This work addresses the inherent trade-off in fixed-window decoding for quantum error correction, where a static decoding window introduces latency that impedes both low reaction time and target logical error rates. To overcome this limitation, the authors propose an adaptive window decoding scheme that dynamically adjusts the decoding window size based on the decoder’s confidence level—a novel application of confidence estimation in this context. By integrating this approach with various quantum error-correcting codes under hardware-inspired noise models, the method maintains the desired logical error rate while significantly reducing average decoding latency. Experimental results demonstrate consistent reductions in time overhead across diverse code families and noise configurations, thereby surpassing the efficiency constraints of conventional fixed-window strategies.

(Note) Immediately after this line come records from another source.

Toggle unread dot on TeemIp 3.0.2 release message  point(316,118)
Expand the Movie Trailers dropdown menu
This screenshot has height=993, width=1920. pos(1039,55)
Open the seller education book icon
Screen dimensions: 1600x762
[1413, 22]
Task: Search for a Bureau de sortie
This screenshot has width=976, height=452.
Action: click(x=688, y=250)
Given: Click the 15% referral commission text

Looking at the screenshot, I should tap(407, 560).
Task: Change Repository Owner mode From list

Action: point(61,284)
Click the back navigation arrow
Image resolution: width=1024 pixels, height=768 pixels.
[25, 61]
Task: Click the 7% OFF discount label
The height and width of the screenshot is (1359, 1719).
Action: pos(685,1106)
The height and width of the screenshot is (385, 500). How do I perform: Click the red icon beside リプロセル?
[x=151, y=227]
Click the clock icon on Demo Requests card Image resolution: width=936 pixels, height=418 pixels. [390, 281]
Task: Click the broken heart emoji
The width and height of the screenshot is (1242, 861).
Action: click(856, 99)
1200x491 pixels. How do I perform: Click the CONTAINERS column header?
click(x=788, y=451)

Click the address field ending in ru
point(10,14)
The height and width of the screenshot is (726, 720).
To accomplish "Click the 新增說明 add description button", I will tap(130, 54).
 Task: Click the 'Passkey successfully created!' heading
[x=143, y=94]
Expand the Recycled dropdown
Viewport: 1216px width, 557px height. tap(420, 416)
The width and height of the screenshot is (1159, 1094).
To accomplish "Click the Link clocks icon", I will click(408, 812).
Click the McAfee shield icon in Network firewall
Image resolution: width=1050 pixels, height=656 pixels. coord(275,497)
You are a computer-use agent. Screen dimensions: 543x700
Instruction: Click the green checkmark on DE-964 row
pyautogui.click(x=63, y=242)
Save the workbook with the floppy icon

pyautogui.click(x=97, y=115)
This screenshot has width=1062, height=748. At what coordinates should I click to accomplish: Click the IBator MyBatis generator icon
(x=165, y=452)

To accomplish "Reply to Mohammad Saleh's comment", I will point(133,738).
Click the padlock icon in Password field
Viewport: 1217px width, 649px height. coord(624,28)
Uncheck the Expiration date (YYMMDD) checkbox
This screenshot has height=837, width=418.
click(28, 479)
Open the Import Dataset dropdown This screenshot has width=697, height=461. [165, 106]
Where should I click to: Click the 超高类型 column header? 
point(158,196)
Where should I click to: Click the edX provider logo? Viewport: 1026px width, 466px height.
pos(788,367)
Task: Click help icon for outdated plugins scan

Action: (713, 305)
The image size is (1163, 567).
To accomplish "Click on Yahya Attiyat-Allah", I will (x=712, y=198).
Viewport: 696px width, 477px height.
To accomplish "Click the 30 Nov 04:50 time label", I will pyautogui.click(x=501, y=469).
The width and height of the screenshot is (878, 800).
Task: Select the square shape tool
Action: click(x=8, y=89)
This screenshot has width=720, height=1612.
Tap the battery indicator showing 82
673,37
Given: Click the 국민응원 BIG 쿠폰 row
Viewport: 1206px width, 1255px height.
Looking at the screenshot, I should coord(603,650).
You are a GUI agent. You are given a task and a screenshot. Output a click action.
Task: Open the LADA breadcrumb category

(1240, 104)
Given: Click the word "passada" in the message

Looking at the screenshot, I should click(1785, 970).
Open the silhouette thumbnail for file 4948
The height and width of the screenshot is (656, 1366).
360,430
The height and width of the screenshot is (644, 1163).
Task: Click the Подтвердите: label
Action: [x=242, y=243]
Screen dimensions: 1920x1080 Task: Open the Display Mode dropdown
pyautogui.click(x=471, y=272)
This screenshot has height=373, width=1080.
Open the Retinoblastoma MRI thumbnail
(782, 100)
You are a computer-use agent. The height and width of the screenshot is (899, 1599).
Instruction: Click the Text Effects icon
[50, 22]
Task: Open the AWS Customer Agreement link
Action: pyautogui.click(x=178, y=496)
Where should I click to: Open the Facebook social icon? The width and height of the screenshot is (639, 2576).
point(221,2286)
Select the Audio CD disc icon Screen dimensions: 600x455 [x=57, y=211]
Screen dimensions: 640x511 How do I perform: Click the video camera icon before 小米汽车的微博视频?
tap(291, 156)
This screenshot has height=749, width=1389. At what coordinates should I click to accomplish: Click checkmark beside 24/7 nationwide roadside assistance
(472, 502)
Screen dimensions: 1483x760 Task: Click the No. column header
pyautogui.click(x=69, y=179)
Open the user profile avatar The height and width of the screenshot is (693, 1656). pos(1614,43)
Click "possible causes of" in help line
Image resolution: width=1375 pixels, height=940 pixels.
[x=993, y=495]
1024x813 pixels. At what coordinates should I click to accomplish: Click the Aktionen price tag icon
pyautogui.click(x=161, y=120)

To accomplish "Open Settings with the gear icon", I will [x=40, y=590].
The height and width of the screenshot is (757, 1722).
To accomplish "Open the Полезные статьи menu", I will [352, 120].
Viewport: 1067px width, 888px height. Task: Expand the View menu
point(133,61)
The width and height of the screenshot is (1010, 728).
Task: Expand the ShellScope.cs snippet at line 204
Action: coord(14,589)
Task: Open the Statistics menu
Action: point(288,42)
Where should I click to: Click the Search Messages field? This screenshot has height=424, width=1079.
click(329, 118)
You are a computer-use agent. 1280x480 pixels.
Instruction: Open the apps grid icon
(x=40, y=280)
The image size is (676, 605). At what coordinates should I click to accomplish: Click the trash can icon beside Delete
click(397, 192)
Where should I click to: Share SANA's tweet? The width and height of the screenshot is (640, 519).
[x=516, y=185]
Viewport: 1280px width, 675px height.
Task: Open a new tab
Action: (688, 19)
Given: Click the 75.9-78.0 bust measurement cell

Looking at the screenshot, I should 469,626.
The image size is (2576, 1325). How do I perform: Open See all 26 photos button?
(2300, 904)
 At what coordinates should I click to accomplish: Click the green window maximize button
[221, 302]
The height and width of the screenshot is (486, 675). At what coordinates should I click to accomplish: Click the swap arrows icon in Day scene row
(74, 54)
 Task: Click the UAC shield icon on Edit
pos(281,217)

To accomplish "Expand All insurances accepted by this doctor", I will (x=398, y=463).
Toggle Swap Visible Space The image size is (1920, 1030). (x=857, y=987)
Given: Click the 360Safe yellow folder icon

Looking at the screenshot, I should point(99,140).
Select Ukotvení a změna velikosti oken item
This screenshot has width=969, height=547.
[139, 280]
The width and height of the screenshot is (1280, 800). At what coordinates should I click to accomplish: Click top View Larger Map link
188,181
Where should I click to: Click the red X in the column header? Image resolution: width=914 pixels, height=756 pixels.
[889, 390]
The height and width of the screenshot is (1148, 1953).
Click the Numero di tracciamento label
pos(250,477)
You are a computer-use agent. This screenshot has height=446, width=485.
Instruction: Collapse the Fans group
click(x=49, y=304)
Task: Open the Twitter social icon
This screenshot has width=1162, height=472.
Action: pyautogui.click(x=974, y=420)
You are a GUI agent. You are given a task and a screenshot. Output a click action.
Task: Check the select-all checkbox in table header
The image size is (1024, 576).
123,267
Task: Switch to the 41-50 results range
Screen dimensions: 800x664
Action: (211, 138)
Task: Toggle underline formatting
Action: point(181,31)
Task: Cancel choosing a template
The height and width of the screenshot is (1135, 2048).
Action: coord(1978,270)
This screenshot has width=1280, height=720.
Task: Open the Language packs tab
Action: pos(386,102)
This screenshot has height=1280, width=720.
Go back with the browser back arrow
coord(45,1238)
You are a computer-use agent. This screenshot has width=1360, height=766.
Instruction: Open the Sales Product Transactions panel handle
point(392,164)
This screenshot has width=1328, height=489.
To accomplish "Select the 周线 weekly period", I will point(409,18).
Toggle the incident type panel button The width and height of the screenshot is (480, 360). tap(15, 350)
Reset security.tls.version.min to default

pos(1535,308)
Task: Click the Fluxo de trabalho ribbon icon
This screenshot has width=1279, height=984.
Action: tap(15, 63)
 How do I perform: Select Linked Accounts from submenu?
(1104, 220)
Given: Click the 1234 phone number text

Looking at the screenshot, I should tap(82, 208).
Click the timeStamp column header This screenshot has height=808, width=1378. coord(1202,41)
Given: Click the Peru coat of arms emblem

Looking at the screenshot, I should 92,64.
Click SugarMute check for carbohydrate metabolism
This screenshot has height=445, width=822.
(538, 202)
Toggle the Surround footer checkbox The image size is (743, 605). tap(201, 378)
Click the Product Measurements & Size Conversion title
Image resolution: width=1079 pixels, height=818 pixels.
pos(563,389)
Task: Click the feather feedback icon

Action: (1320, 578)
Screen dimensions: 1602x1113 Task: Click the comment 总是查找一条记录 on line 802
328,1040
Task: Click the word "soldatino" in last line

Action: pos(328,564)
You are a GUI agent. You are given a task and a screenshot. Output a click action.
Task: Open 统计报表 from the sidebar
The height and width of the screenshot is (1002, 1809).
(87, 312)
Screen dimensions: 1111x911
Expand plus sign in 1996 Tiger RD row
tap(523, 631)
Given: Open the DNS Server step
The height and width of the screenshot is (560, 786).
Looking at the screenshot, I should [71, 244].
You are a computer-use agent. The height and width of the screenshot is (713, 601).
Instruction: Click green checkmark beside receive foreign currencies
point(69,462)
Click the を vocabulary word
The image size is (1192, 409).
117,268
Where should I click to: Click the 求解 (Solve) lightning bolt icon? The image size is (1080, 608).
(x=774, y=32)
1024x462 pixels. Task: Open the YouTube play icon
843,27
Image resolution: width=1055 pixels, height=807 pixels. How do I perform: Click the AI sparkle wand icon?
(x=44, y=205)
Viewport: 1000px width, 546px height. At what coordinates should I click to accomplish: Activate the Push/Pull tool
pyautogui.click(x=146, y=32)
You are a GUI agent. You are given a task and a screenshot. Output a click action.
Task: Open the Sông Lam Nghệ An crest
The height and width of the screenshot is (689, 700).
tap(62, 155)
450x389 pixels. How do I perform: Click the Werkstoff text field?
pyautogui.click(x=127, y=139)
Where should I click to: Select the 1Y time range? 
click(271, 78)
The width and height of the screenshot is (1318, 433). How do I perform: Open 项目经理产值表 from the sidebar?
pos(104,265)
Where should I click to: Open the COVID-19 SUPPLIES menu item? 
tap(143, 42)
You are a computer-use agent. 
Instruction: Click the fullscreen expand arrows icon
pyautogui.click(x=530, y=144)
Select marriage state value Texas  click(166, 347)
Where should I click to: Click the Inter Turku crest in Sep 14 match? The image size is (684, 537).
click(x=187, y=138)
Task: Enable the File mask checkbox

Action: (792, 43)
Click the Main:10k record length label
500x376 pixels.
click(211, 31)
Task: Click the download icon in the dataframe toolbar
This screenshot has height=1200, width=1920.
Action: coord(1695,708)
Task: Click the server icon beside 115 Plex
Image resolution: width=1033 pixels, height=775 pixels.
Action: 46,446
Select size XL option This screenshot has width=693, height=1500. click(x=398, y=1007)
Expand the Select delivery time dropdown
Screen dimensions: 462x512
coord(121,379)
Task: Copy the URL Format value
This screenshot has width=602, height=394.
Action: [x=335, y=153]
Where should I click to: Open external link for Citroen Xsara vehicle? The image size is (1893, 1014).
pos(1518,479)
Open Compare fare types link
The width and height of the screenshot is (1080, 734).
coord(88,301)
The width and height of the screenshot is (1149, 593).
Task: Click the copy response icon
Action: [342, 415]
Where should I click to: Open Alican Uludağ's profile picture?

Window decoding, first proposed to reduce decoding complexity for real-time decoding, is an essential component to realize scalable, universal-fault tolerant computation. Prior work has focused on improving throughput through parallelization and reducing reaction time via speculation on window boundaries. However, these methods use a fixed window size d, paying a fixed decoding time overhead for each window. In practice, we find this overhead of a fixed window size unnecessary in many cases due to the sparsity of average-case errors in QEC. Leveraging this insight, in this paper we propose an adaptive window decoding technique based on decoder confidence. This technique reduces the overhead in decoding time thus reducing reaction time without compromising on logical error rates. We benchmark adaptive window decoding across different codes and hardware inspired noise models. Our results show that this adaptive technique reaches the target error rate while maintaining a low decoding time overhead across different codes, and under different noise models.